A, pHluorin fluorescence of pH-GluA in neurons. pHluorin signals are invisible in Golgi and endosome (in low pH) and weakly visible in the endoplasmic reticulum (ER, pH ∼7.0). Bright punctate signals of fluorescence increase when pH-GluA is inserted to surface and the pHluorin tag is exposed to the extracellular space (pH 7.4). B, Representative real time visualization of typical pH-GluA1 insertion events. Signal position around a neuron (y-axis, 83 μm) and time (x-axis, 5 min). Each ‘comet-like’ event is indicated by a white arrowhead. The sudden rising and disappear in fluorescence represents individual surface expression of pH-GluA1. C, E–G, Effects of IL1RAPL1 overexpression on the insertion frequency of pH-GluA1 (n = 9, n = 7) (C), pH-GluA2/GluA3 (n = 10, respectively) (E), pH-GluA2 (n = 10, respectively) (F) and pH-GluA3 (n = 10, respectively) (G). D, Longer observation of IL1RAPL1 effects on the pH-GluA1 insertion frequency (n = 4, respectively). Signals existing on surface over 1 min were calculated. Student t-test. *, p<0.05; **, p<0.01. Error bars represent s.e.m.
Figure 8.
Effects of IL-1R1 and IL-1R1/IL1RAPL1 chimeras overexpression on pH-GluA1 insertion.

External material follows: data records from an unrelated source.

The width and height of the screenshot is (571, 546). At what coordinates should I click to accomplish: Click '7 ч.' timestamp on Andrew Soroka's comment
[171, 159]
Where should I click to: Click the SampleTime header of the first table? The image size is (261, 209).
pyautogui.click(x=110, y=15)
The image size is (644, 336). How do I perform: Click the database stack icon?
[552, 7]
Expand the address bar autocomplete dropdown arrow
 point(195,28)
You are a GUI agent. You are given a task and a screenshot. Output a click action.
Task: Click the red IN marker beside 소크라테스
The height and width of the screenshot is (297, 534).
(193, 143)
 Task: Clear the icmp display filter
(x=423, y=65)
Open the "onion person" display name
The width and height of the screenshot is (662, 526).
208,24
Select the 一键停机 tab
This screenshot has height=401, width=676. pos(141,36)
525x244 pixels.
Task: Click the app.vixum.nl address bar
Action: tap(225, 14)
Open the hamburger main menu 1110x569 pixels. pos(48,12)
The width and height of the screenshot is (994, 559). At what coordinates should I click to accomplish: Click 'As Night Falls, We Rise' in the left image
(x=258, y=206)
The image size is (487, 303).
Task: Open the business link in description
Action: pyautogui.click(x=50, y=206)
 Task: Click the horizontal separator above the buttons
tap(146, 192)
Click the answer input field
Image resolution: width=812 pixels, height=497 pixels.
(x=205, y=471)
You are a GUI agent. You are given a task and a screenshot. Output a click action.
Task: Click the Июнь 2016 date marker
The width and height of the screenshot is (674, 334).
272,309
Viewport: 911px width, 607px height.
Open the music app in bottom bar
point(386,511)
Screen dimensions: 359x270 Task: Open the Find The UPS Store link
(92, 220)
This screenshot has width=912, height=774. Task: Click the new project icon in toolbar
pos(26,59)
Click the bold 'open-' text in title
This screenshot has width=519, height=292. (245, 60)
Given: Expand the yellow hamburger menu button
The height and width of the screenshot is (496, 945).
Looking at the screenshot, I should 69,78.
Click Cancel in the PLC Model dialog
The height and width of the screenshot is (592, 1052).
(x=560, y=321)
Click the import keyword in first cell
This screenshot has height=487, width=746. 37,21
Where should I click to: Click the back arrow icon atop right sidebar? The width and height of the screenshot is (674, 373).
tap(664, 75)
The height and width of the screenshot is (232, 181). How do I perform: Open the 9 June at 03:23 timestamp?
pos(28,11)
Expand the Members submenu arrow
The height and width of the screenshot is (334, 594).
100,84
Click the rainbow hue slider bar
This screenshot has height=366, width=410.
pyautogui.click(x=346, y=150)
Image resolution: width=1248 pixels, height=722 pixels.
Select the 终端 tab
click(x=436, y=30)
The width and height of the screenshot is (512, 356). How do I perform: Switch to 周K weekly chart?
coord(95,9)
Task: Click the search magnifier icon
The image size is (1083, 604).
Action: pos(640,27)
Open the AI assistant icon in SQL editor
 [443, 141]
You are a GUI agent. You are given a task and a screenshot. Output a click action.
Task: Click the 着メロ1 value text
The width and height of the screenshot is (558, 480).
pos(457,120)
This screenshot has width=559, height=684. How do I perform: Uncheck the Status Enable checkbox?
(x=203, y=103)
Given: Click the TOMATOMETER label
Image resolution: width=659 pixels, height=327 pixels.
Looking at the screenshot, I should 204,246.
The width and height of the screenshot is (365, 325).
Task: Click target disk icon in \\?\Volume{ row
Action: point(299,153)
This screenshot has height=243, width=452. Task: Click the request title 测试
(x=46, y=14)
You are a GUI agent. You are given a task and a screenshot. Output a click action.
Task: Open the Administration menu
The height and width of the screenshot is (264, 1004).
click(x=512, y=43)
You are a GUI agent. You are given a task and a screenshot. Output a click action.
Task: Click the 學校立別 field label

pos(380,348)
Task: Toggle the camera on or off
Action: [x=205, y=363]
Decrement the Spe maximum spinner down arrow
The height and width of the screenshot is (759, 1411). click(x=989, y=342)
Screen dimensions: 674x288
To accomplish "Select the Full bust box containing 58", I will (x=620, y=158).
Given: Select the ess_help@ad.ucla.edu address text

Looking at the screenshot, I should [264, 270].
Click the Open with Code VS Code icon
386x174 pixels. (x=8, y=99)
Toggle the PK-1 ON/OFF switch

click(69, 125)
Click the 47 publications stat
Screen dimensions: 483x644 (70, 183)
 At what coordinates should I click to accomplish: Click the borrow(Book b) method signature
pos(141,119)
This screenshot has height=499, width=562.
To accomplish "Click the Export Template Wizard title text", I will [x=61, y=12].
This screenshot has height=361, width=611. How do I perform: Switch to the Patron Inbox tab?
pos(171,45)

Schematic structures of FLAG-IL1RAPL1, FLAG-IL-1R1 and their swap mutants are shown. The frequency of pH-GluA1 insertion was measured in cortical neurons transfected with IL1RAPL1, IL-1R1 or their swap mutants, n = 8, respectively, F = 7.98, p<0.0001, ANOVA). ***, p<0.001. Error bars represent s.e.m.
Figure 9.
RhoA signaling pathway regulates IL1RAPL1-mediated AMPA receptor newly insertion to surface in cultured cortical neurons.
A, Effects of knock-down of endogenous Mcf2l on IL1RAPL1-mediated suppression of pH-GluA1 insertion (n = 9, n = 9, n = 10, n = 10, F = 3.54, p<0.05, ANOVA). B, Effects of Y27632 on IL1RAPL1-mediated suppression of pH-GluA1 insertion (n = 10, respectively, F = 10.4, p<0.0001, ANOVA). C, Effects of Y27632 on IL1RAPL1-induced increase of pH-GluA2 insertion (n = 10, respectively, F = 5.21, p<0.005, ANOVA). D, Influences of NLGN1 overexpression on pH-GluA1 insertion with or without Y27632 (n = 8, respectively, F = 9.36, p<0.0002, ANOVA). E, Influences of NLGN1 overexpression on pH-GluA2 insertion with or without Y27632 (n = 8, respectively, F = 13.1, p<0.0001, ANOVA). Cultured cortical neurons were treated with 10 μM Y27632 for 3 days. *, p<0.05; **, p<0.01; ***, p<0.001. Error bars represent s.e.m.